Some turned to me, expecting to get moving to the second half of their festivities that night.  They were ready and waiting to rush off in their merry way.  Others turned to me, thinking they would smile and pass the baton of cheer that had warmed their own heart that night.  But mine was not cheerful.  Mine was bleeding.   My eyes were sobbing.  My heart was broken.

I know what it feels like to sit in that sacred service, giving reverence and worship to our Newborn King, but feeling the “silent” swirling around your head as if it is the only thing present.  I know what it feels like to experience your first holiday without a loved one.

Many of you, now do as well.

I am terribly sorry for your loss.

Loss stinks.

They couldn’t get me to stand up and move on with the night.

You might be the person that is experiencing a first Christmas or Christmas Eve without a wife like I did.  Or you might be suffering the pain of losing a daughter, a mother, a brother.  Maybe a dad has slipped from this life to the next; you now feel terribly alone.  Maybe it is a grandparent.  Maybe a fiancé.  Maybe a sister.  Maybe a friend.

It’s Christmas.  Others want to share their joy.  Though people want to “make you happy,” you don’t feel their joy.  You try to go to Christmas parties.  You try to go to church.  When the awkwardness of social gatherings is evident, pointing all fingers to you as the one individual that people don’t know how to act around, are you just supposed to get up and walk away like nothing happened?  Are you supposed to pretend that you aren’t hurting? Confused, the spectrum of emotions goes in so many directions that the grieving soul isn’t sure what to do. Many can’t hold the array of mixed feelings.  Many are hit unexpectedly.

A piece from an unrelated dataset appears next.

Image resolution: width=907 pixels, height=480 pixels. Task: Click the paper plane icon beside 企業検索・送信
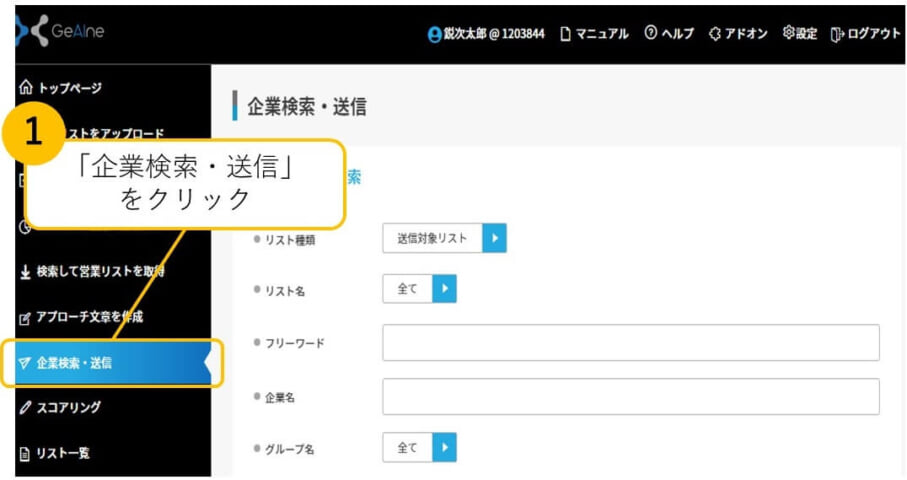pyautogui.click(x=24, y=363)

For some, it might be a family tradition.  You might not even anticipate it, but in the joy of the moment you turn to. . . oh yeah. . . they are not there.  You are instantly hit with an unusual strike to the heart.  It hit you hard, right in the core, that feeling which can only be described when you know it yourself.  Maybe a church service candlelight service hit you hard, like what happened to me. Maybe it will be breakfast Christmas morning, when you used to take your mom or dad something special that they liked to eat.  Maybe your brother or sister always was the one who made the family laugh or brought you all together.  Maybe all the laughter will be “silent” this year.

I get it.  It hurts.  I’ve been there, done that, and it has taken me years to regroup myself.  Yes, I’m happily married again.  I have a beautiful, loving, and passionate Puerto Rican wife named Faerie to bring joy and blessings into my day.  Somedays she brings more passion and joy than I can handle, as Puerto Rican people are VERY passionate people lol.  Yes, I’m happily married.  But there are still scars and pain.  

It is through those scars and pain that I can reach out to you, the one hurting this Christmas.  I know where you are and what you are going through.  

In the middle of the pain, the sorrow, the seemingly hopeless dark of night, 

Jesus is there.

I found him.  

You can find him too.

Isaiah 61:1-3

"The Spirit of the Lord Jehovah is upon me; because Jehovah hath anointed me to preach good tidings unto the meek; he hath sent me to bind up the broken-hearted, to proclaim liberty to the captives, and the opening of the prison to them that are bound; to proclaim the year of Jehovah’s favor, and the day of vengeance of our God; to comfort all that mourn; to appoint unto them that mourn in Zion, to give unto them a garland for ashes, the oil of joy for mourning, the garment of praise for the spirit of heaviness; that they may be called trees of righteousness, the planting of Jehovah, that he may be glorified."